Shear Viscosity of Clay-like Colloids in Computer Simulations and Experiments

TL;DR

This study combines simulations and experiments to analyze the shear viscosity and structuring of dense Al2O3 colloidal suspensions, revealing shear thinning behavior and the influence of salt concentration and pH.

Contribution

It introduces a combined MD and SRD simulation approach to study colloidal suspension viscosity and correlates simulation results with experimental data using charge regulation models.

Findings

Viscosity depends on shear rate and salt concentration.

Shear thinning behavior observed in dense suspensions.
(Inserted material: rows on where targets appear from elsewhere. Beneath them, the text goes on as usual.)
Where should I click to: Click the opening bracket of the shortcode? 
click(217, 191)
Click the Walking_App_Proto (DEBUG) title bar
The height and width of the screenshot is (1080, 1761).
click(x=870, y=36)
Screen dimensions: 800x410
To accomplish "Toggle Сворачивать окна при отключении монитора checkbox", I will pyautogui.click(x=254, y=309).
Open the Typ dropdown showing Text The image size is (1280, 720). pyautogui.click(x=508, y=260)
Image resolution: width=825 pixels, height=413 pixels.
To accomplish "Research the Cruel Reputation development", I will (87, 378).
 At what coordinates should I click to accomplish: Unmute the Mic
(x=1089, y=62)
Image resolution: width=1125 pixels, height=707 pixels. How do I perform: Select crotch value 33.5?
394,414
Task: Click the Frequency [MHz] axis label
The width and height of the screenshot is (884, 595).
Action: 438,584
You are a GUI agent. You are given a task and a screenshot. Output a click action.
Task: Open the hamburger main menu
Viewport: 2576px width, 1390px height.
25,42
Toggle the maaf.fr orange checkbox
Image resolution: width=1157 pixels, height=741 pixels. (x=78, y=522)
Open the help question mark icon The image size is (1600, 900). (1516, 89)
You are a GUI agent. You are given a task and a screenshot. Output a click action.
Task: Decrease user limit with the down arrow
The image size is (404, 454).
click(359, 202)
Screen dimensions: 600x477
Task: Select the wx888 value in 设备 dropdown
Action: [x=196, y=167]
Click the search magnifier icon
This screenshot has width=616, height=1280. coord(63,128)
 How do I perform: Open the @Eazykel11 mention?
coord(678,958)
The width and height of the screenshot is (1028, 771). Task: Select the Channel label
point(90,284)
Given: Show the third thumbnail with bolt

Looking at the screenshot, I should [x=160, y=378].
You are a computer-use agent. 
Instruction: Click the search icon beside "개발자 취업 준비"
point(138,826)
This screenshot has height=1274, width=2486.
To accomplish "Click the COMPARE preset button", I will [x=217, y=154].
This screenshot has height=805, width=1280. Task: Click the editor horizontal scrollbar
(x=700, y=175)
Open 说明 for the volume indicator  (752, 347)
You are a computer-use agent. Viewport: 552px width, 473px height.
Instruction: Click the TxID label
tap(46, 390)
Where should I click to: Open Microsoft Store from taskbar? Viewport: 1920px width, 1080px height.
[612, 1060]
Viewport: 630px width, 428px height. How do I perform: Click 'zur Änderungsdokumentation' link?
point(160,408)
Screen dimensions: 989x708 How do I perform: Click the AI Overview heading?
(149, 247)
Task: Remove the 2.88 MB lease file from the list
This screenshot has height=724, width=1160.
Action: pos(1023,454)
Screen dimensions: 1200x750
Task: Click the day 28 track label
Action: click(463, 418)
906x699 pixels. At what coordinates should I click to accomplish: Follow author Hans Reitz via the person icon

Simulation results agree with experimental measurements.

Abstract

Dense suspensions of small strongly interacting particles are complex systems, which are rarely understood on the microscopic level. We investigate properties of dense suspensions and sediments of small spherical Al_2O_3 particles in a shear cell by means of a combined Molecular Dynamics (MD) and Stochastic Rotation Dynamics (SRD) simulation. We study structuring effects and the dependence of the suspension's viscosity on the shear rate and shear thinning for systems of varying salt concentration and pH value. To show the agreement of our results to experimental data, the relation between bulk pH value and surface charge of spherical colloidal particles is modeled by Debye-Hueckel theory in conjunction with a 2pK charge regulation model.